I was sat in a wheelchair to wait for admission to a medical emergency ward. The drip was feeding dextrose straight into my vein, so I was less worried about passing out. After an hour or so in triage, I was taken to a ward, still on the IV drip.
A nurse gave me half a dozen tests including one for Covid-19 (again), the antibiotic-resistant MRSA superbug, and another superbug called MRDA. The tests involved three nasal swabs, two throat swabs, two armpit/groin swabs, and – a first for me – a rectal swab.
After taking my blood pressure again, I was given a big booster IV injection of dextrose (50 per cent dextrose in water), and connected to a heart/lung monitor and left alone, apart from the regular blood tests.
My blood sugar continued to fall through the afternoon, despite the drip and booster injections of dextrose. Each shot was 50g to 60g of dextrose – the equivalent of a normal meal.
At around 6pm, I asked the nurses to check my blood sugar level as I was feeling dizzy and close to passing out. It was dangerously low and I was given another big injection of dextrose.
I avoid hospital food, and luckily I was able to order deliveries. When my pizza arrived, I wolfed it down. I was famished – a drip doesn’t fill you up. An hour later, my blood sugar level was in the normal range.

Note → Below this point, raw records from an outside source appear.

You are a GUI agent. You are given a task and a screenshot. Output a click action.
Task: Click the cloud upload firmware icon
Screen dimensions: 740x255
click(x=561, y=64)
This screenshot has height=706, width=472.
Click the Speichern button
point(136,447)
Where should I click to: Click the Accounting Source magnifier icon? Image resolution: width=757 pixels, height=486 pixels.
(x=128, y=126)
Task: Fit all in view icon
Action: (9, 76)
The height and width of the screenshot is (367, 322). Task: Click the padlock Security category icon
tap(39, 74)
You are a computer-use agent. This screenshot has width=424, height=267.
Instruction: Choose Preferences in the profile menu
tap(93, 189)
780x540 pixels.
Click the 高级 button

I was kept on the drip until late at night to ensure the last of the excess insulin had been countered. I stayed attached to the heart/lung monitor, but could disconnect the wires from stickers attached to my skin to use the toilet and stretch my legs.

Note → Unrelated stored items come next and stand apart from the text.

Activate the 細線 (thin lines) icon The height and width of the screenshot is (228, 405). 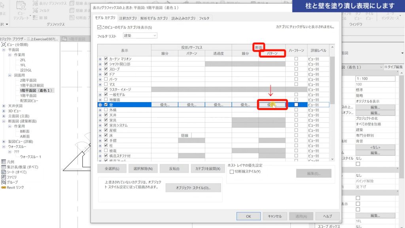(35, 17)
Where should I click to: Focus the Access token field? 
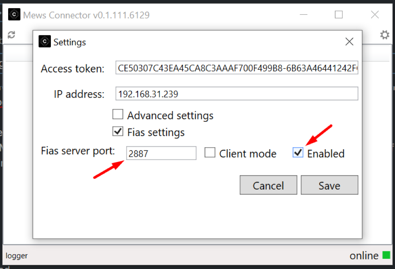[x=237, y=68]
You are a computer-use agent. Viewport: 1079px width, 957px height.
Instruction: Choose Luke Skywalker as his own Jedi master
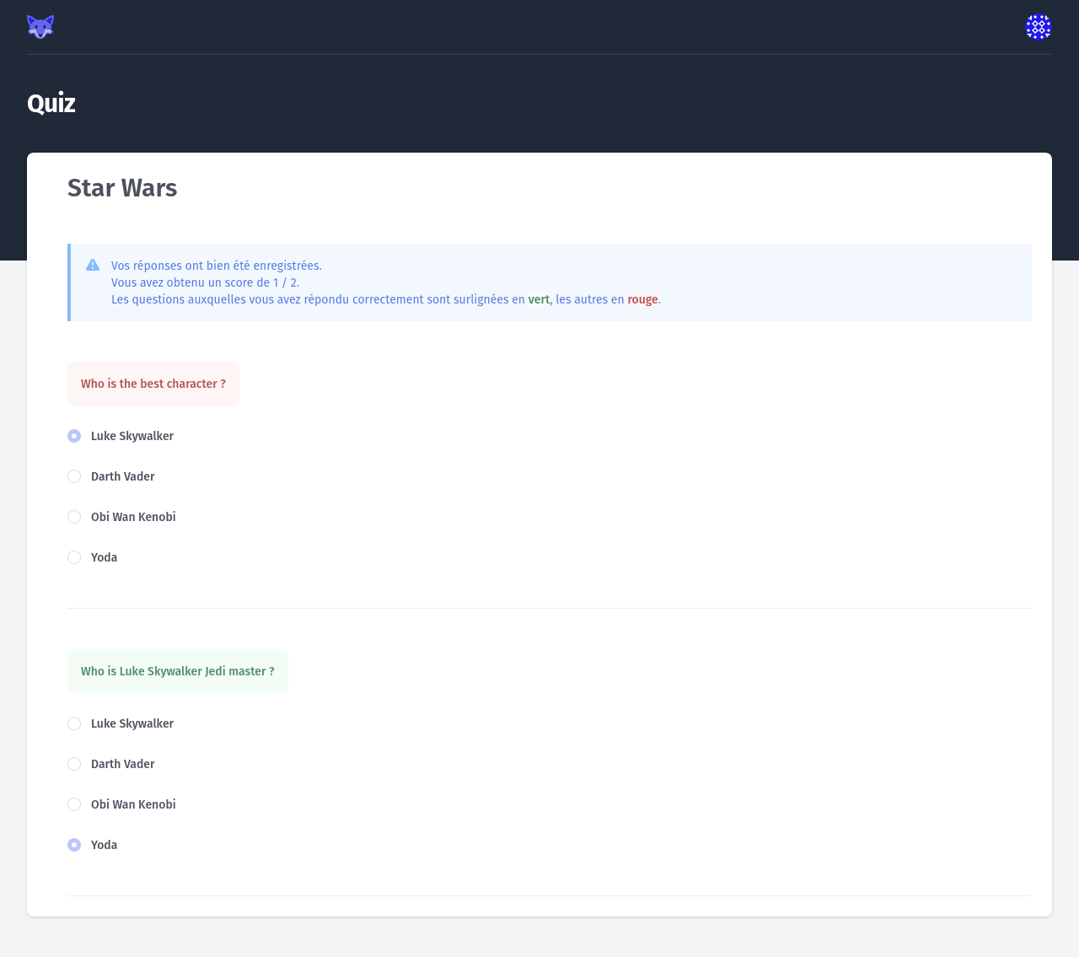point(74,723)
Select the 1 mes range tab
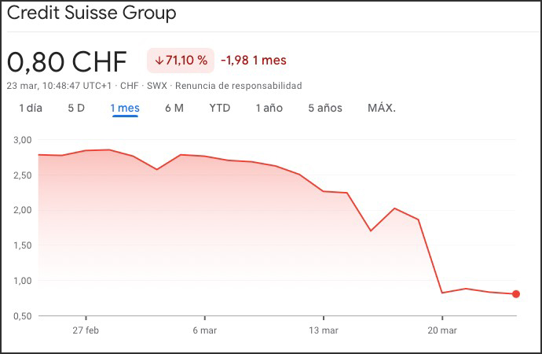This screenshot has height=354, width=542. (125, 108)

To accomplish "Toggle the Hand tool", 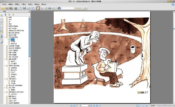I will (38, 8).
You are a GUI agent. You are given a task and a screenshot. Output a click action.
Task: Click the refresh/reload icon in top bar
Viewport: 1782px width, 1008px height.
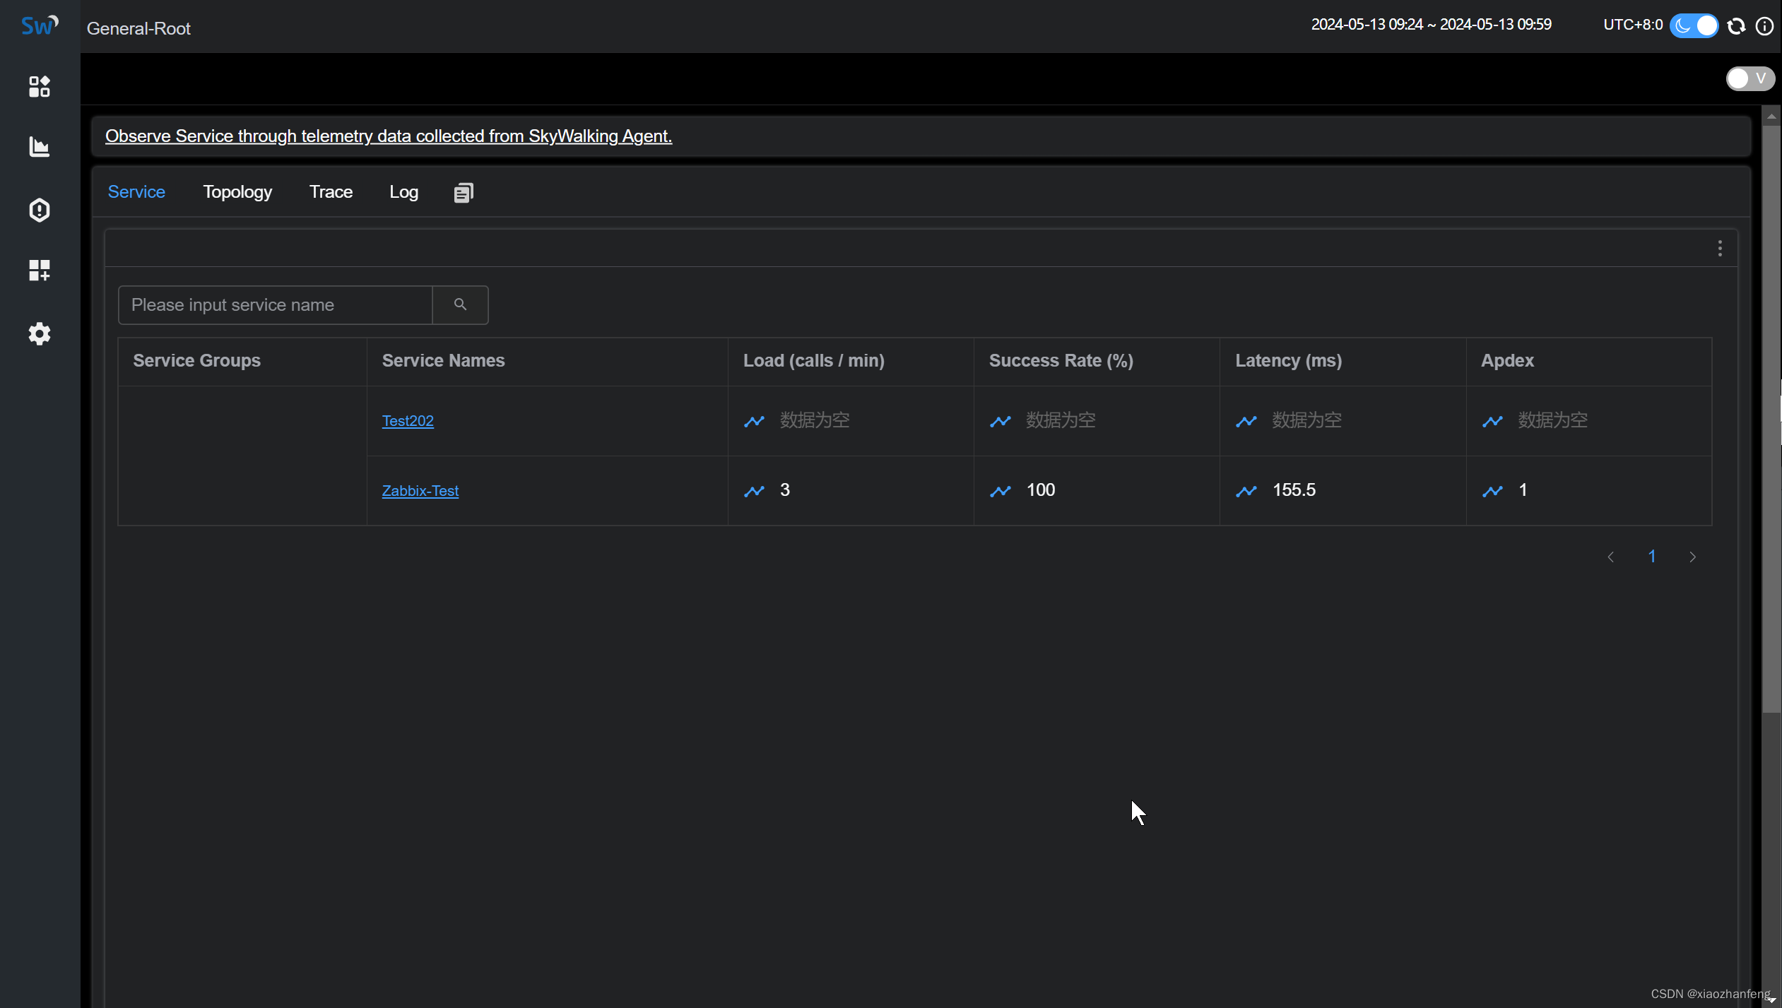point(1735,25)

I shared the ward with four other men, all elderly and all quite ill. Three were being fed through their nose, and the other was on a liquid-only diet. I won’t share any other details to respect their privacy. They were obviously in pain and groaned throughout the night. I had no physical or mental side effects, except boredom and lack of sleep.
The next morning, I had my usual dose of slow-acting insulin, but no fast-acting, and I ate breakfast. The next blood test showed high blood sugar, meaning the emergency was over. I was given my usual dose of fast-acting insulin, and by 2pm I was heading home, feeling none the worse for my experience.
Lesson learned from this: it is absolutely essential to get to hospital as quickly as possible in the event of an insulin overdose. Even with sugar being fed into my vein constantly, on top of breakfast and the chocolate, cereal and milk, I still needed large intravenous booster shots of dextrose, or I would have lost consciousness.
The danger zone was between 4pm and 6.30pm. Had I been alone and decided to treat it myself by eating – a terrible decision, but with low blood sugar, the brain isn’t working at full capacity, and the thought did cross my mind – I would have fallen into a coma, with a chance of dying.
How my blood sugar levels dropped through the day
Blood sugar is measured in mmols (millimoles); 4mmol to 7mmol is normal for a diabetic. For type 1 diabetics, a level below 3.9mmol is too low and can cause harm. A level below 3mmol calls for immediate action. (In the US, blood sugar is measured in mg/dl.)
Hospital admission 1.30pm. Blood sugar 9.1mmol. This is high because of the chocolate, milk and cereal I had eaten on top of breakfast.
2.04pm. 7.5mmol. Level is falling despite 30 minutes on a dextrose drip.
4.27pm. 3.4mmol. After two more hours on a dextrose drip, my blood sugar is still falling and entering the danger area.
5.39pm. 3.7mmol. After another hour and two dextrose injections, it has risen but is still too low.
6pm. 2.4mmol. Twenty minutes later, it’s dangerously low and another dextrose injection is given.
7.13pm. 6.3mmol. After eating a whole pizza and a box of chicken wings, and still on the drip, this is the first reading considered “normal”.
Monday 12.14pm. 17.4mmol. After 30 units of slow insulin and eating breakfast. Way too high. I was given a normal shot – eight units – of fast insulin.
I would like to thank all the staff at North Lantau Hospital in Hong Kong who looked after me. They were kind, friendly and extremely professional.